Reputation: 83
I need to convert the following python2.7 code into python3.5, while getting errors
for filename in sorted(glob.glob(self.path + '/test*.bmp'),
key=lambda f: int(filter(lambda x: x.isdigit(), f))):
Error:
Traceback (most recent call last):
File "/Users/ImageSegmentation/preprocess.py", line 53, in get_gland
key=lambda f: int((filter(lambda x: x.isdigit(), f)))):
File "/Users/ImageSegmentation/preprocess.py", line 53, in <lambda>
key=lambda f: int((filter(lambda x: x.isdigit(), f)))):
TypeError: int() argument must be a string, a bytes-like object or a number, not 'filter'
Upvotes: 2
Views: 379
Reputation: 140316
In Python 2, when passed a string in input, filter
used to return a string, which was convenient.
Now filter
returns a filter object, which needs to be iterated upon to get the results.
So you have to use "".join()
on the result to force iteration & convert to string.
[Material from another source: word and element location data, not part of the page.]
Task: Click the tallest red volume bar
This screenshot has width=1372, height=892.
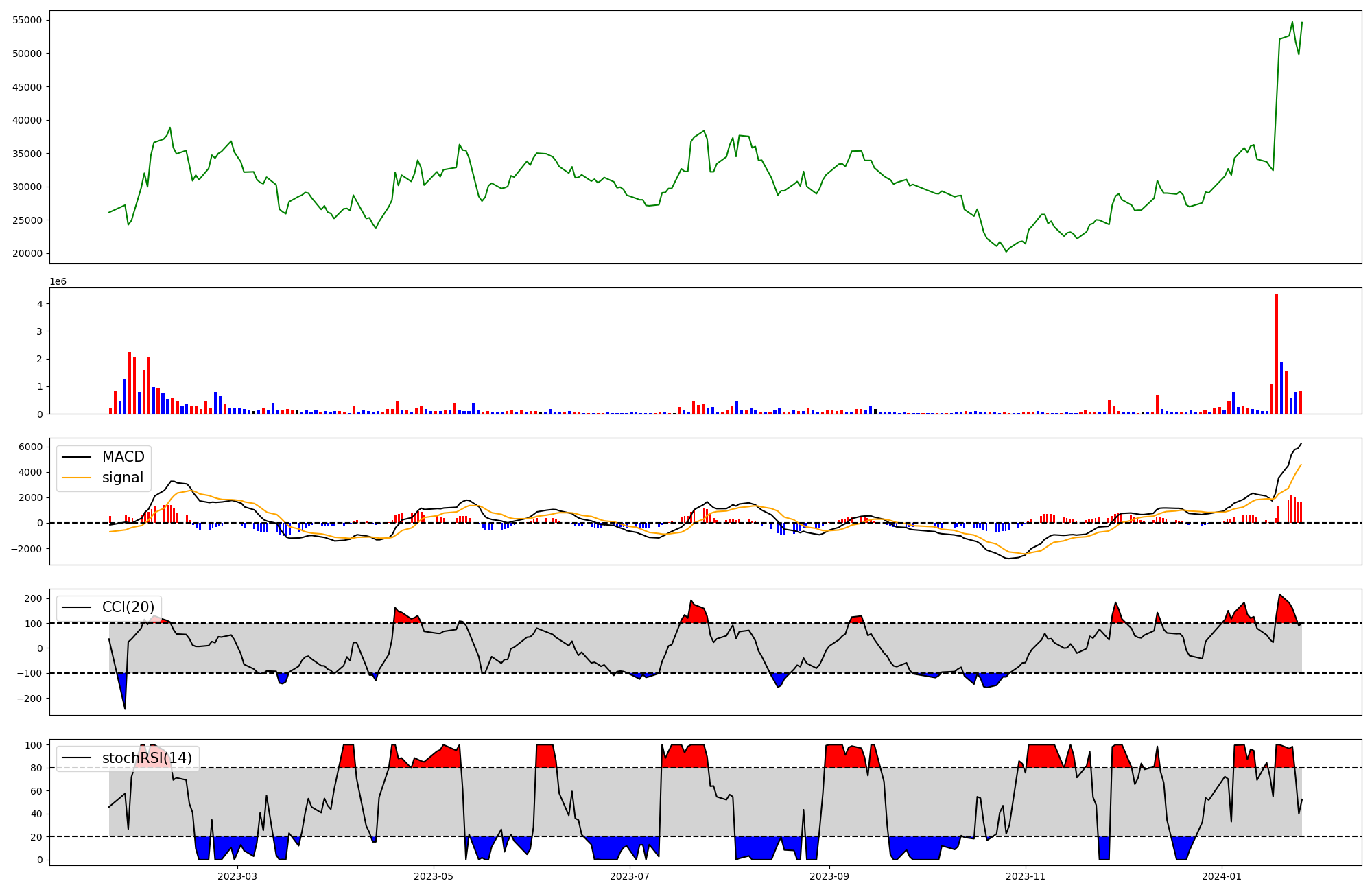Action: pos(1276,353)
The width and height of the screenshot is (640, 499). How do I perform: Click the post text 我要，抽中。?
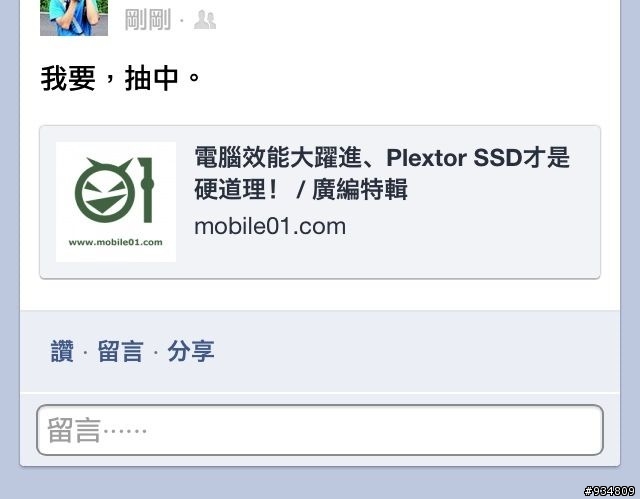coord(120,78)
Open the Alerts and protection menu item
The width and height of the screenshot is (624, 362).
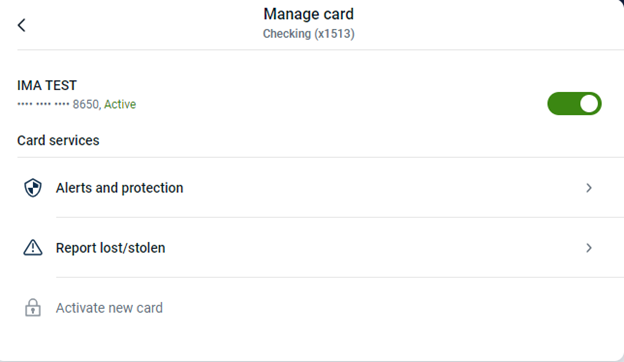coord(119,188)
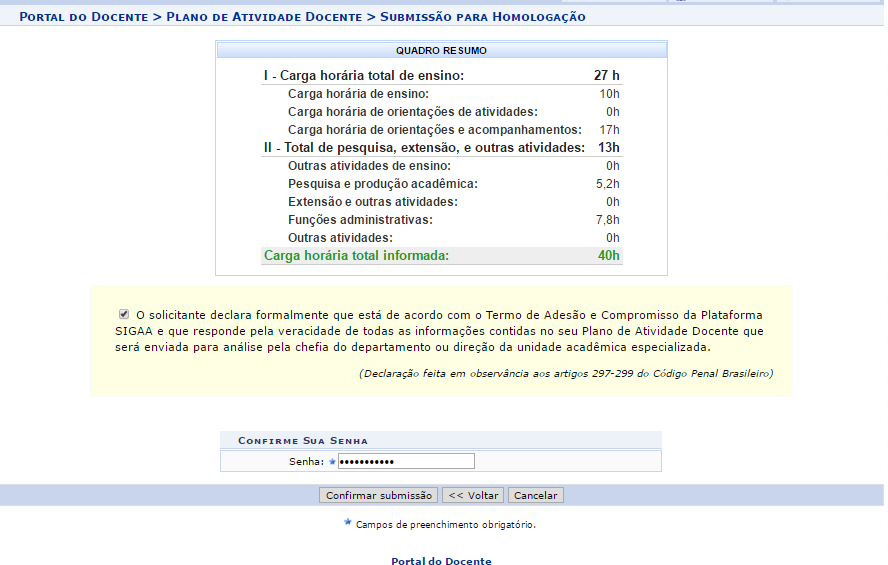Click the blue required star beside Senha
Screen dimensions: 888x565
tap(332, 461)
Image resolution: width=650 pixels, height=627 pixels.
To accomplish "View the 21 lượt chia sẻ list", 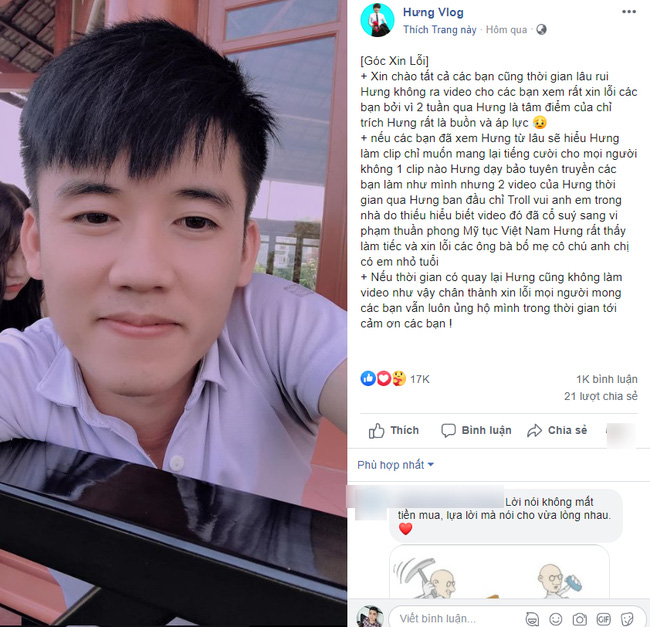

Also note that lambda x: x.isdigit()
is overkill and underperformant, use str.isdigit
directly.
Another potential bug in your code is that f
is the full path name of the file, so if there are digits in the paths, they'll be taken into account (and would be difficult to figure out), so a proper fix would be:
int("".join(filter(str.isdigit, os.path.basename(f))))
Upvotes: 2